» Required action: All entries below are to be reproduced precisely as they stand, without the pictures.
╭─ Task data
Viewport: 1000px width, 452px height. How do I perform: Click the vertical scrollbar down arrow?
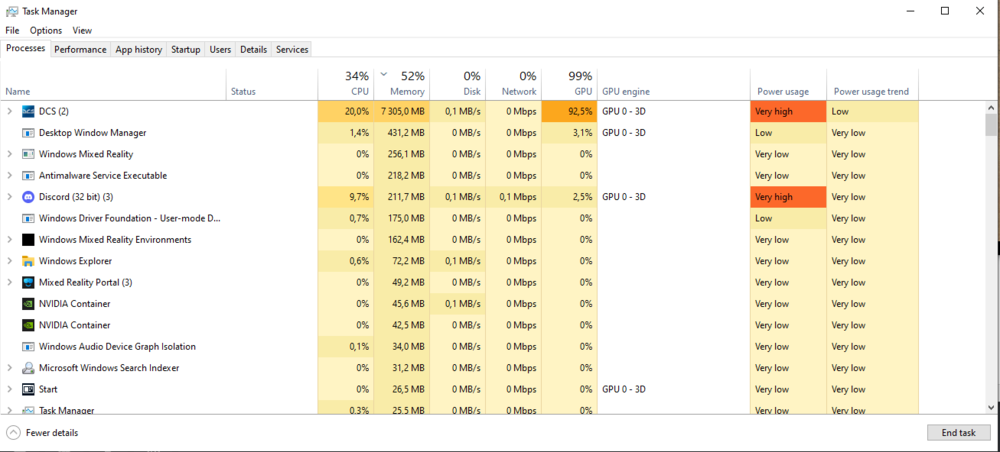[991, 407]
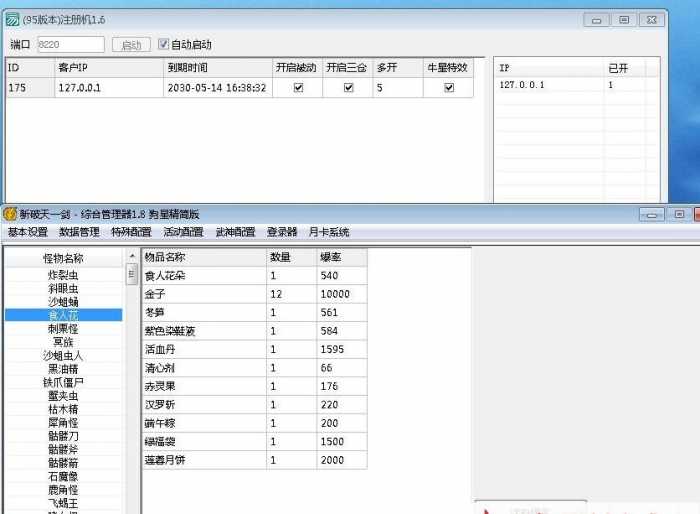The image size is (700, 514).
Task: Open the 数据管理 menu
Action: pyautogui.click(x=80, y=232)
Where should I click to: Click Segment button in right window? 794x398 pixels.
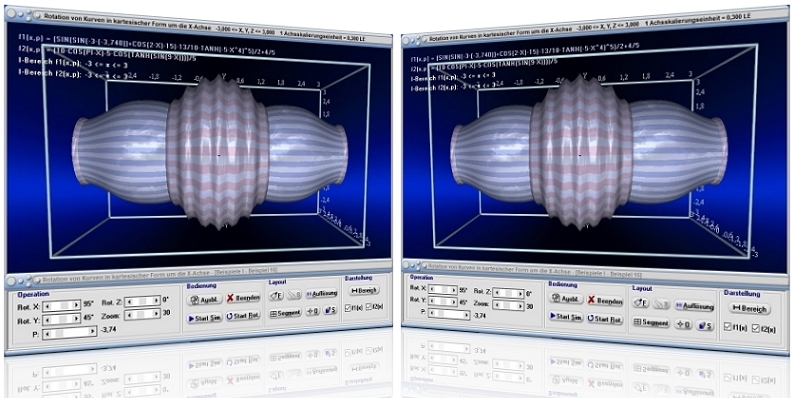click(652, 323)
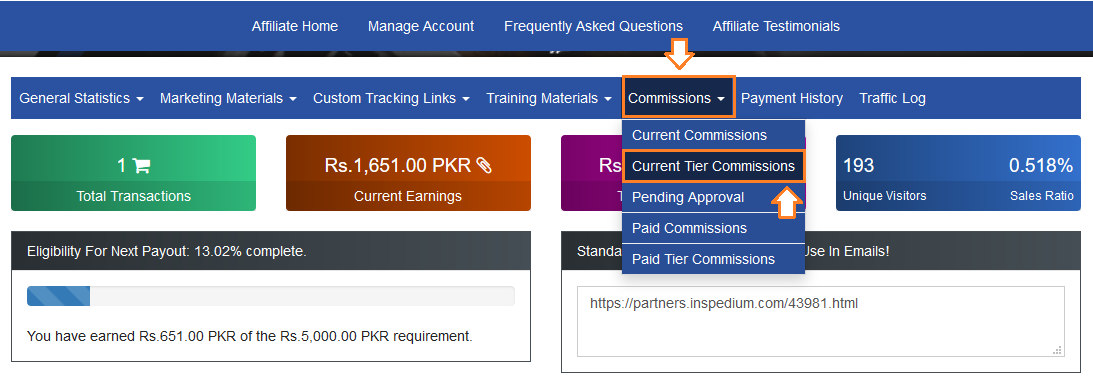Go to the Traffic Log page

(x=892, y=98)
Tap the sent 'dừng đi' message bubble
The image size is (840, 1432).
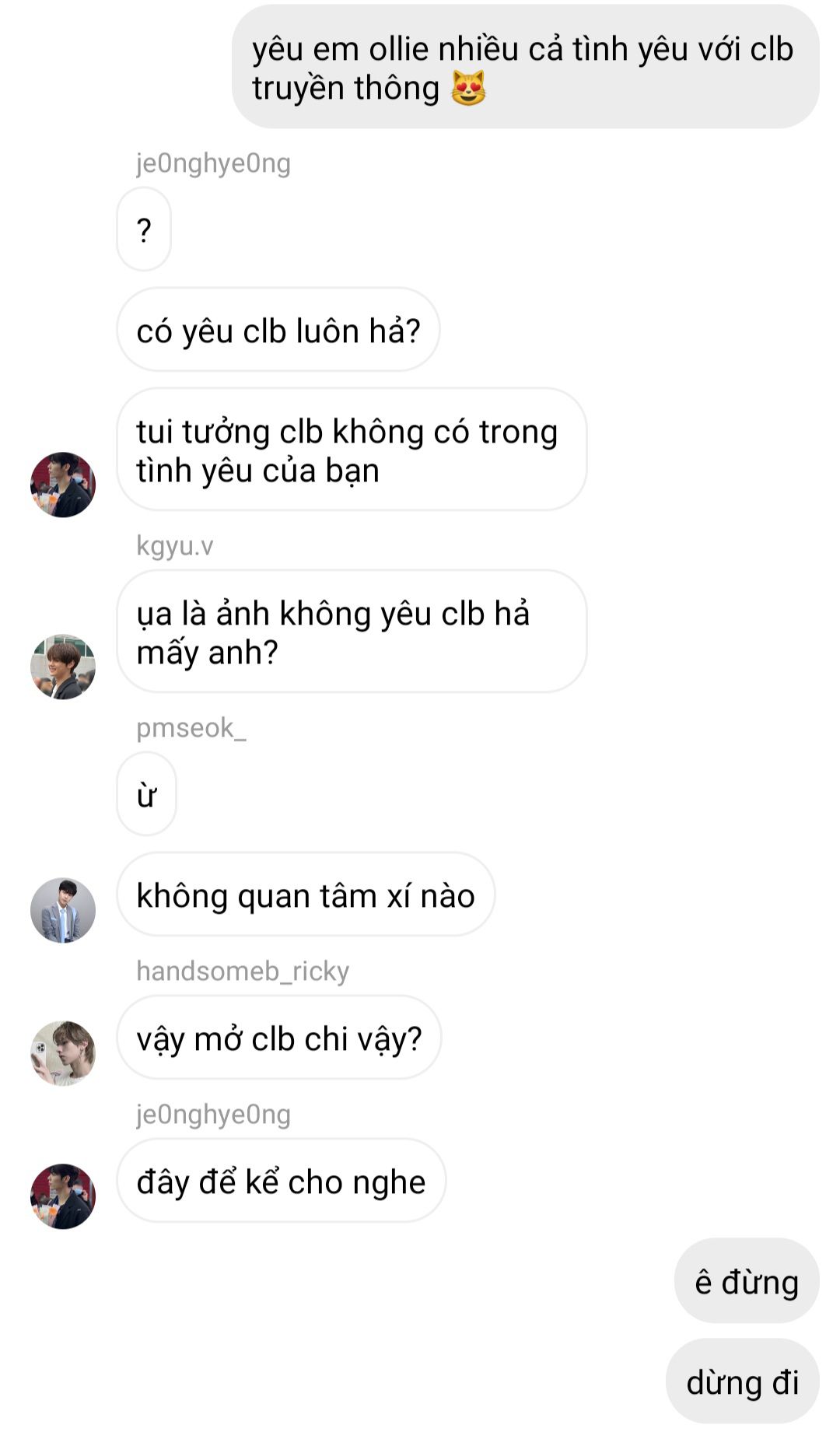pyautogui.click(x=743, y=1381)
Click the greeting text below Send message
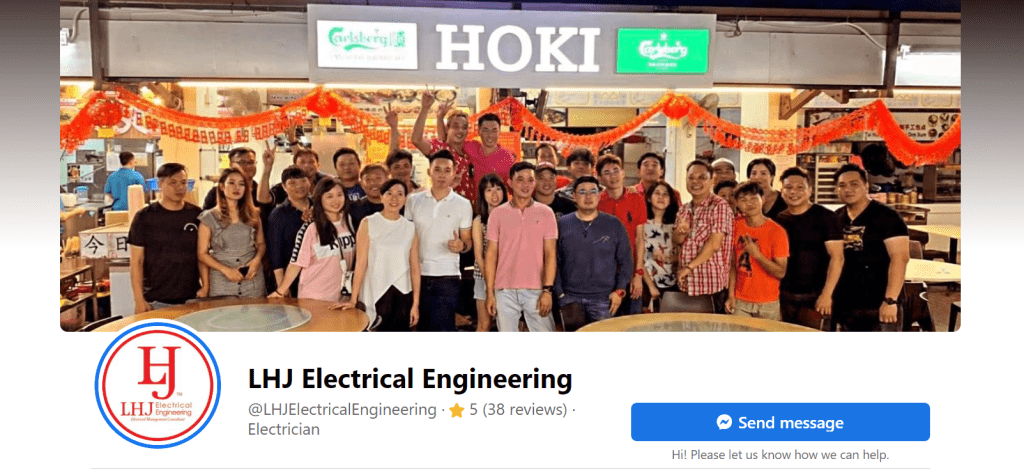 780,454
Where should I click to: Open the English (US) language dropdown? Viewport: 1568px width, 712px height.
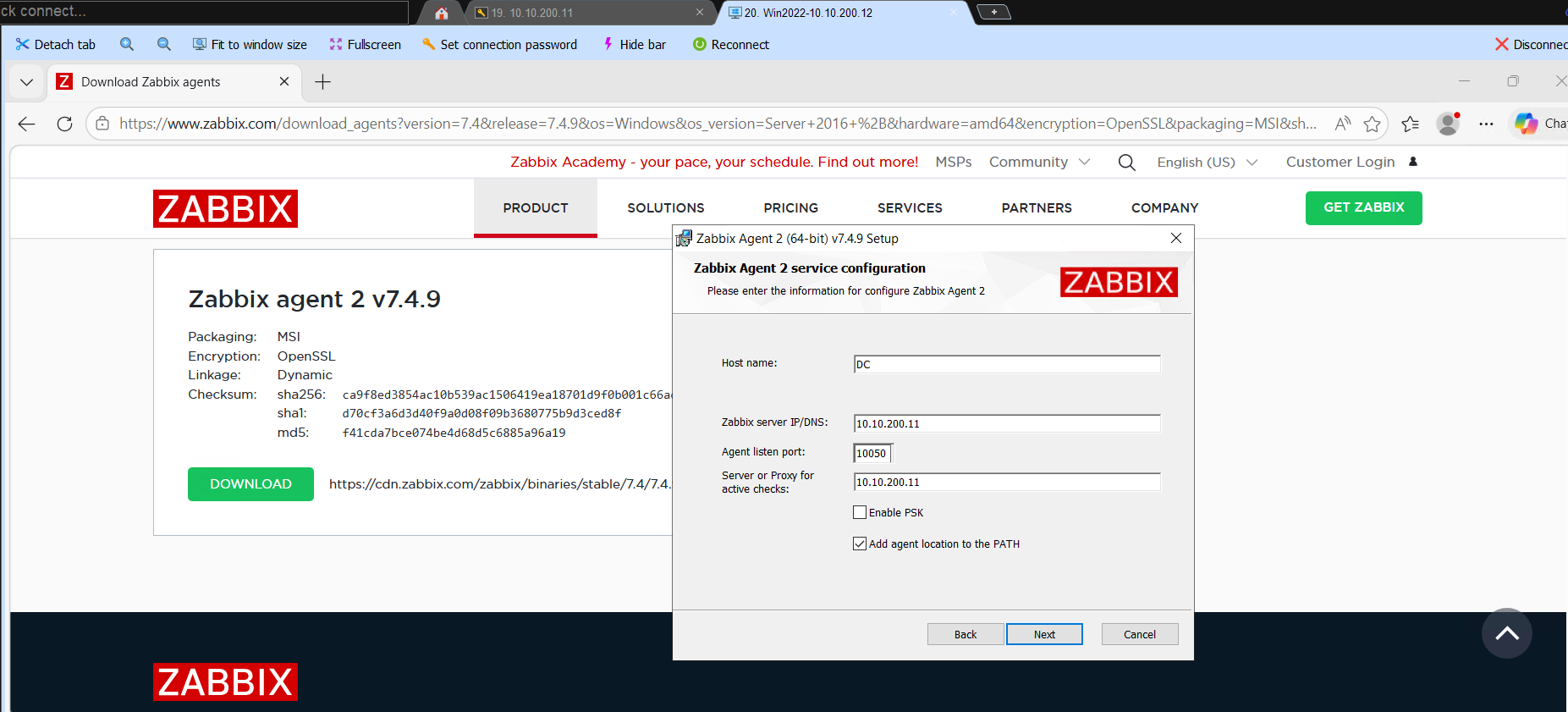1207,162
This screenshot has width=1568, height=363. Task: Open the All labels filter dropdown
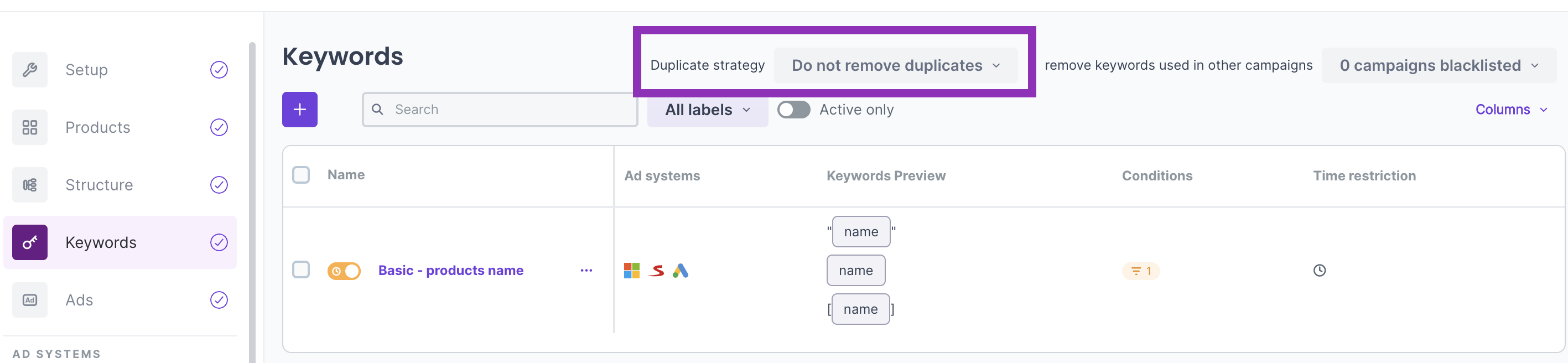coord(707,110)
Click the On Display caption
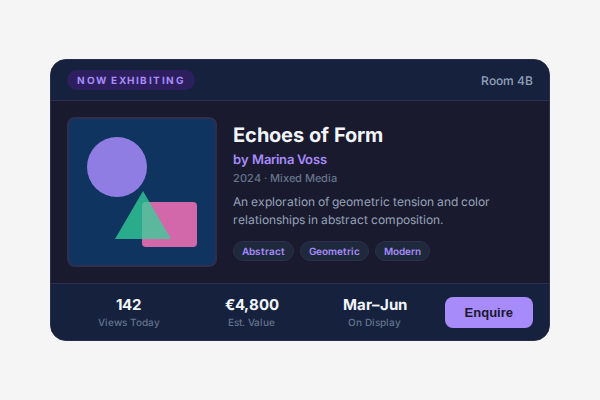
╰─
» Solution below:
Viewport: 1000px width, 452px height. How do I perform: Click the vertical scrollbar down arrow?
[991, 407]
The image size is (700, 514).
Task: Open the 数据管理 menu
Action: pyautogui.click(x=80, y=232)
Where should I click to: Click Segment button in right window? 794x398 pixels.
click(652, 323)
Go to the Traffic Log page

(x=892, y=98)
Tap the sent 'dừng đi' message bubble
The image size is (840, 1432).
pyautogui.click(x=743, y=1381)
Click the greeting text below Send message
 780,454
Where should I click to: Open the English (US) language dropdown? Viewport: 1568px width, 712px height.
1207,162
This screenshot has width=1568, height=363. Task: Open the All labels filter dropdown
coord(707,110)
Click the On Display caption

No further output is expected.